Nigeria marked three years free of endemic wild polio on Wednesday, with health officials saying the nation’s progress in fighting the crippling viral disease could result in the whole of Africa being declared polio-free early next year, report agencies.
The three-year milestone sets in motion a continent-wide process to ensure that all 47 countries of the World Health Organization’s African region have eradicated the virus, the officials said.
Africa’s last case of wild polio was recorded in Nigeria’s Borno State in August 2016.
“We are confident that soon we will be trumpeting the certification that countries have, once and for all, kicked polio out of Africa,” the WHO’s regional director for Africa, Matshidiso Moeti, told reporters in a telebriefing.
Faisal Shuaib, who leads Nigeria’s National Primary Health Care Development Agency cautioned that the milestone was “one which we must delicately manage with cautious euphoria”.
Polio is a viral infection that attacks the nervous system and can cause irreversible paralysis within hours. Children under five are the most vulnerable, but people can be fully protected with preventative vaccines.
To keep the virus at bay and eventually wipe it out altogether, population immunisation coverage rates must be high and constant surveillance is crucial.
Wild polio remains endemic in Afghanistan and Pakistan, but case numbers worldwide have been reduced largely because of intense national and regional immunisation for babies and children.
At a briefing in Nigeria’s capital Abuja, Clement Peter, the WHO’s country representative, said the next six months would be “most critical” to whether Africa can be declared polio-free.
“As long as polio virus still exists in any part of the world - as it currently does in Afghanistan and Pakistan - all children are at risk. Therefore we must maintain the momentum,” he said.

- WHAT TO DO
Copy the section of the polio report above between "Nigeria marked three" and "year, report agencies.", inclusive, word for word.

- SUPPLIED MATERIAL
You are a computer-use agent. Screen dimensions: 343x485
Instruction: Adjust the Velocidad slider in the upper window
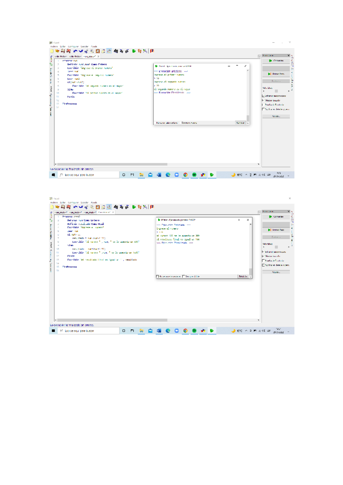pos(276,91)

- SOLUTION FOR THIS EXERCISE
Nigeria marked three years free of endemic wild polio on Wednesday, with health officials saying the nation’s progress in fighting the crippling viral disease could result in the whole of Africa being declared polio-free early next year, report agencies.